Created attachment 150104 [details] Test case that exhibits the behaviour (tested on linux & windows)
It seems the underlying issue is that the bundle org.hamcrest is missing from the target platform. Adding it causes the export to produce a valid bundle. The observed issue that the bundle is silently created faultily is still unresolved. I would expect one of the following behaviours in the original case: a) Since the transitive dependencies are not used, the export succeeds, creating a valid bundle in the process. b) The export fails, and an error dialog is opened detailing which bundle is required for the export to proceed ("org.hamcrest" in this case). A faulty jar is _not_ created. This would IMHO be the preferable solution.
This is working in 3.6 and creates a valid bundle. Part of the changes for bug 203270 helped here, but even reverting those fixed lines do not reproduce the bug (you instead get an error message about being un-resolved). So there are probably two problems, the first is that we weren't using dev mode to resolve the state used for export (this would allow foo to resolve even when junit's dependencies weren't satisfied). I have not yet identified the problem that causes the faulty result. This is not specific to junit, but applies when you depend on something that does not have its requirements satisfied.

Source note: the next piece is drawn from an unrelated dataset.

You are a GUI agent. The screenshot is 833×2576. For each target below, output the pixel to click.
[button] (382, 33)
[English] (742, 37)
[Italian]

This is also caused by bug 252711 (fixed in 3.6) where an unresolved bundle is being used when we expected a resolved bundle. The side effect of the bundle being unresolved is that it ends up being treated as a binary bundle would and is just copied to the results.
Created attachment 150155 [details] patch
Darin, I plan on releasing this to 3.5.2. The fixes are already in HEAD.
+1
done
Wow, impressive response time. Thanks for the prompt fix. I suppose it should show up in the 3.5.1 M Builds next week? What would be the required effort to create a regression test for this scenario (possibly used in 3.6 as well) ?
There is already a regression test in head for bug 252711, I believe it covers the main source of the problem here which was the unresolved bundle being returned when we expected a resolved bundle.
I retested using eclipse-SDK-M20091104-0800-linux-gtk and verified that the results are good. Thanks again for getting on this so quickly!